DATA SHOWN:
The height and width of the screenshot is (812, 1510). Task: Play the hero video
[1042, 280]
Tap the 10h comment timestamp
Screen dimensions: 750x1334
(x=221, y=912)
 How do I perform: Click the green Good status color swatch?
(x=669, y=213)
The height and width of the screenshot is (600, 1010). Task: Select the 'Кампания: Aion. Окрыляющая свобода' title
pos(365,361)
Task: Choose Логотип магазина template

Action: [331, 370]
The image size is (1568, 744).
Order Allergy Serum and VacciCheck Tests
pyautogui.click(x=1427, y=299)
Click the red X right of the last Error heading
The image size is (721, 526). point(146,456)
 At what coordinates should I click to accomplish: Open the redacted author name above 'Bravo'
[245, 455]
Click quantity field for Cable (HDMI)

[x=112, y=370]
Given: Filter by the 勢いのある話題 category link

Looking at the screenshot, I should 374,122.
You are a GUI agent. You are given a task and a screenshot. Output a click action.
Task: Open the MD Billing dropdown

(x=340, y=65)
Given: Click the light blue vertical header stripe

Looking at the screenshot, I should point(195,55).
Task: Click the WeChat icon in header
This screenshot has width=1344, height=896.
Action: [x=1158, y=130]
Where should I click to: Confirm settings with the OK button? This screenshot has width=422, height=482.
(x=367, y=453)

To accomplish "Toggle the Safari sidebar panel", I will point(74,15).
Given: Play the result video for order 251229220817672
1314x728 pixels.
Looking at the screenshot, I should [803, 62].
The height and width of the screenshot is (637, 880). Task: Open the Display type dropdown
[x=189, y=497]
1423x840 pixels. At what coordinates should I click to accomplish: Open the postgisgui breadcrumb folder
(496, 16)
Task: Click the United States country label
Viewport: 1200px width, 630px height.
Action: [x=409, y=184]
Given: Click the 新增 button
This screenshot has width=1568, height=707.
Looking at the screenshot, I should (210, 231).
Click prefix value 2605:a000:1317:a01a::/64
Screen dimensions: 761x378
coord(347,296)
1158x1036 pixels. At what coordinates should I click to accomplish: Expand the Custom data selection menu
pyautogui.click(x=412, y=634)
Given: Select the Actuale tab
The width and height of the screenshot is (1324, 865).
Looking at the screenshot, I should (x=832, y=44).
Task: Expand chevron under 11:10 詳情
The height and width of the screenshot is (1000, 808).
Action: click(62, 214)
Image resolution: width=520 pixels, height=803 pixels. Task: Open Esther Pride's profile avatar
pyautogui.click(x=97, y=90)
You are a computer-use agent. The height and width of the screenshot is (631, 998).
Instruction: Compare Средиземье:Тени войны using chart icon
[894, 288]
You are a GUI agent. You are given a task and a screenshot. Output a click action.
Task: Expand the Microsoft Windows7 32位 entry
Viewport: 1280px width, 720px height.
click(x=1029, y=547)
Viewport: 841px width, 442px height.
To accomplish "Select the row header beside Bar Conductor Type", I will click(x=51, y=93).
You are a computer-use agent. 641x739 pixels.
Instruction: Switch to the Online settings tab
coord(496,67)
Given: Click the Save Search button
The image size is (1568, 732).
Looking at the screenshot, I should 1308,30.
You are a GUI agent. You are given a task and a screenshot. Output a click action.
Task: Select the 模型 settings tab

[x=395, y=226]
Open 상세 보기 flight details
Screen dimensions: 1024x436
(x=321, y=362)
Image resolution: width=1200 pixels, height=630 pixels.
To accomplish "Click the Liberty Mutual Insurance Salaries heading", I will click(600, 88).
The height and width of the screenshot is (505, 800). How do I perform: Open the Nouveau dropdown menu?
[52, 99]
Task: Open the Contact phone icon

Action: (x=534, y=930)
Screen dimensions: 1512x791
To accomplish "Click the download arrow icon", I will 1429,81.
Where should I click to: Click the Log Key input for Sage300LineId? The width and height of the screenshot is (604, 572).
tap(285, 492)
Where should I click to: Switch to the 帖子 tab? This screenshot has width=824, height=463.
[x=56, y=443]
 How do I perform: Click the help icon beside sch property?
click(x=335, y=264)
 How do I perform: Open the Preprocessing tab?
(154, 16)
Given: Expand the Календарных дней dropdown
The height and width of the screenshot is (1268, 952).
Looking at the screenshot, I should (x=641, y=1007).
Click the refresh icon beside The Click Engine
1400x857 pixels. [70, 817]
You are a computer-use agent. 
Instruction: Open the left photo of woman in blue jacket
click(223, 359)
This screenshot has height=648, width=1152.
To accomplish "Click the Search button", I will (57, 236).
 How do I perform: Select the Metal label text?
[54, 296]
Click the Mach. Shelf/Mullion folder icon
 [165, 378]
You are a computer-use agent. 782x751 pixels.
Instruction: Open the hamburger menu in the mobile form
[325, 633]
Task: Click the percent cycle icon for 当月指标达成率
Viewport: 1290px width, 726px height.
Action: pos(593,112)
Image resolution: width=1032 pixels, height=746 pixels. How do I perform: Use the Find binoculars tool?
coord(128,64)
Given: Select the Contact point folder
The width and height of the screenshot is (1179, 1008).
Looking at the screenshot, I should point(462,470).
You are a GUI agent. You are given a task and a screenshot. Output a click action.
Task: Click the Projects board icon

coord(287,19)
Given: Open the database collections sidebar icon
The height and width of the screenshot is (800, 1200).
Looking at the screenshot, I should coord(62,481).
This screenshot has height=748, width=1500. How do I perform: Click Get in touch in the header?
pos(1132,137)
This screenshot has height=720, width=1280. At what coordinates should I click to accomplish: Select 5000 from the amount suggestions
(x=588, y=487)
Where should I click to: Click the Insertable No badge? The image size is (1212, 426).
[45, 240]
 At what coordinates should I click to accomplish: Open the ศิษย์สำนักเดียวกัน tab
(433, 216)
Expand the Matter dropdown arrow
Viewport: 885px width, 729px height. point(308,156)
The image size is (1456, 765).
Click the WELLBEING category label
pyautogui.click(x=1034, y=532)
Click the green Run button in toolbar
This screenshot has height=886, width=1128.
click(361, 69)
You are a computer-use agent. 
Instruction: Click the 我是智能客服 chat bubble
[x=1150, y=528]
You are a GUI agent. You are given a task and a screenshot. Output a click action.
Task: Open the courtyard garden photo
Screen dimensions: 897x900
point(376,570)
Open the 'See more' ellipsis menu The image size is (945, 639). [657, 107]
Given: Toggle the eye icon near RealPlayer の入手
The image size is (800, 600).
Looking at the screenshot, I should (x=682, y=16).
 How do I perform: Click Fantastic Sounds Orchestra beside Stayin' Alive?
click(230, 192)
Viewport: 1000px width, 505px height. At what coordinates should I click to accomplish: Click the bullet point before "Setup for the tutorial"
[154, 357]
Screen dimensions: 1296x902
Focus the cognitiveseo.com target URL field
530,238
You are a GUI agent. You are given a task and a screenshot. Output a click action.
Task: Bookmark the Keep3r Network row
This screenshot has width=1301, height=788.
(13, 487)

ASSIGNMENT:
The data should be written out again in full, exactly as it stands.

ANSWER FOR THE TASK:
The height and width of the screenshot is (812, 1510). Task: Play the hero video
[1042, 280]
Tap the 10h comment timestamp
Screen dimensions: 750x1334
(x=221, y=912)
 How do I perform: Click the green Good status color swatch?
(x=669, y=213)
The height and width of the screenshot is (600, 1010). Task: Select the 'Кампания: Aion. Окрыляющая свобода' title
pos(365,361)
Task: Choose Логотип магазина template

Action: [331, 370]
The image size is (1568, 744).
Order Allergy Serum and VacciCheck Tests
pyautogui.click(x=1427, y=299)
Click the red X right of the last Error heading
The image size is (721, 526). point(146,456)
 At what coordinates should I click to accomplish: Open the redacted author name above 'Bravo'
[245, 455]
Click quantity field for Cable (HDMI)

[x=112, y=370]
Given: Filter by the 勢いのある話題 category link

Looking at the screenshot, I should 374,122.
You are a GUI agent. You are given a task and a screenshot. Output a click action.
Task: Open the MD Billing dropdown

(x=340, y=65)
Given: Click the light blue vertical header stripe

Looking at the screenshot, I should point(195,55).
Task: Click the WeChat icon in header
This screenshot has width=1344, height=896.
Action: [x=1158, y=130]
Where should I click to: Confirm settings with the OK button? This screenshot has width=422, height=482.
(x=367, y=453)

To accomplish "Toggle the Safari sidebar panel", I will point(74,15).
Given: Play the result video for order 251229220817672
1314x728 pixels.
Looking at the screenshot, I should [803, 62].
The height and width of the screenshot is (637, 880). Task: Open the Display type dropdown
[x=189, y=497]
1423x840 pixels. At what coordinates should I click to accomplish: Open the postgisgui breadcrumb folder
(496, 16)
Task: Click the United States country label
Viewport: 1200px width, 630px height.
Action: [x=409, y=184]
Given: Click the 新增 button
This screenshot has width=1568, height=707.
Looking at the screenshot, I should (210, 231).
Click prefix value 2605:a000:1317:a01a::/64
Screen dimensions: 761x378
coord(347,296)
1158x1036 pixels. At what coordinates should I click to accomplish: Expand the Custom data selection menu
pyautogui.click(x=412, y=634)
Given: Select the Actuale tab
The width and height of the screenshot is (1324, 865).
Looking at the screenshot, I should (x=832, y=44).
Task: Expand chevron under 11:10 詳情
The height and width of the screenshot is (1000, 808).
Action: click(62, 214)
Image resolution: width=520 pixels, height=803 pixels. Task: Open Esther Pride's profile avatar
pyautogui.click(x=97, y=90)
You are a computer-use agent. The height and width of the screenshot is (631, 998).
Instruction: Compare Средиземье:Тени войны using chart icon
[894, 288]
You are a GUI agent. You are given a task and a screenshot. Output a click action.
Task: Expand the Microsoft Windows7 32位 entry
Viewport: 1280px width, 720px height.
click(x=1029, y=547)
Viewport: 841px width, 442px height.
To accomplish "Select the row header beside Bar Conductor Type", I will click(x=51, y=93).
You are a computer-use agent. 641x739 pixels.
Instruction: Switch to the Online settings tab
coord(496,67)
Given: Click the Save Search button
The image size is (1568, 732).
Looking at the screenshot, I should 1308,30.
You are a GUI agent. You are given a task and a screenshot. Output a click action.
Task: Select the 模型 settings tab

[x=395, y=226]
Open 상세 보기 flight details
Screen dimensions: 1024x436
(x=321, y=362)
Image resolution: width=1200 pixels, height=630 pixels.
To accomplish "Click the Liberty Mutual Insurance Salaries heading", I will click(600, 88).
The height and width of the screenshot is (505, 800). How do I perform: Open the Nouveau dropdown menu?
[52, 99]
Task: Open the Contact phone icon

Action: (x=534, y=930)
Screen dimensions: 1512x791
To accomplish "Click the download arrow icon", I will 1429,81.
Where should I click to: Click the Log Key input for Sage300LineId? The width and height of the screenshot is (604, 572).
tap(285, 492)
Where should I click to: Switch to the 帖子 tab? This screenshot has width=824, height=463.
[x=56, y=443]
 How do I perform: Click the help icon beside sch property?
click(x=335, y=264)
 How do I perform: Open the Preprocessing tab?
(154, 16)
Given: Expand the Календарных дней dropdown
The height and width of the screenshot is (1268, 952).
Looking at the screenshot, I should (x=641, y=1007).
Click the refresh icon beside The Click Engine
1400x857 pixels. [70, 817]
You are a computer-use agent. 
Instruction: Open the left photo of woman in blue jacket
click(223, 359)
This screenshot has height=648, width=1152.
To accomplish "Click the Search button", I will (57, 236).
 How do I perform: Select the Metal label text?
[54, 296]
Click the Mach. Shelf/Mullion folder icon
 [165, 378]
You are a computer-use agent. 782x751 pixels.
Instruction: Open the hamburger menu in the mobile form
[325, 633]
Task: Click the percent cycle icon for 当月指标达成率
Viewport: 1290px width, 726px height.
Action: pos(593,112)
Image resolution: width=1032 pixels, height=746 pixels. How do I perform: Use the Find binoculars tool?
coord(128,64)
Given: Select the Contact point folder
The width and height of the screenshot is (1179, 1008).
Looking at the screenshot, I should point(462,470).
You are a GUI agent. You are given a task and a screenshot. Output a click action.
Task: Click the Projects board icon

coord(287,19)
Given: Open the database collections sidebar icon
The height and width of the screenshot is (800, 1200).
Looking at the screenshot, I should coord(62,481).
This screenshot has height=748, width=1500. How do I perform: Click Get in touch in the header?
pos(1132,137)
This screenshot has height=720, width=1280. At what coordinates should I click to accomplish: Select 5000 from the amount suggestions
(x=588, y=487)
Where should I click to: Click the Insertable No badge? The image size is (1212, 426).
[45, 240]
 At what coordinates should I click to accomplish: Open the ศิษย์สำนักเดียวกัน tab
(433, 216)
Expand the Matter dropdown arrow
Viewport: 885px width, 729px height. point(308,156)
The image size is (1456, 765).
Click the WELLBEING category label
pyautogui.click(x=1034, y=532)
Click the green Run button in toolbar
This screenshot has height=886, width=1128.
click(361, 69)
You are a computer-use agent. 
Instruction: Click the 我是智能客服 chat bubble
[x=1150, y=528]
You are a GUI agent. You are given a task and a screenshot. Output a click action.
Task: Open the courtyard garden photo
Screen dimensions: 897x900
point(376,570)
Open the 'See more' ellipsis menu The image size is (945, 639). [657, 107]
Given: Toggle the eye icon near RealPlayer の入手
The image size is (800, 600).
Looking at the screenshot, I should (x=682, y=16).
 How do I perform: Click Fantastic Sounds Orchestra beside Stayin' Alive?
click(230, 192)
Viewport: 1000px width, 505px height. At what coordinates should I click to accomplish: Click the bullet point before "Setup for the tutorial"
[154, 357]
Screen dimensions: 1296x902
Focus the cognitiveseo.com target URL field
530,238
You are a GUI agent. You are given a task and a screenshot. Output a click action.
Task: Bookmark the Keep3r Network row
This screenshot has width=1301, height=788.
(13, 487)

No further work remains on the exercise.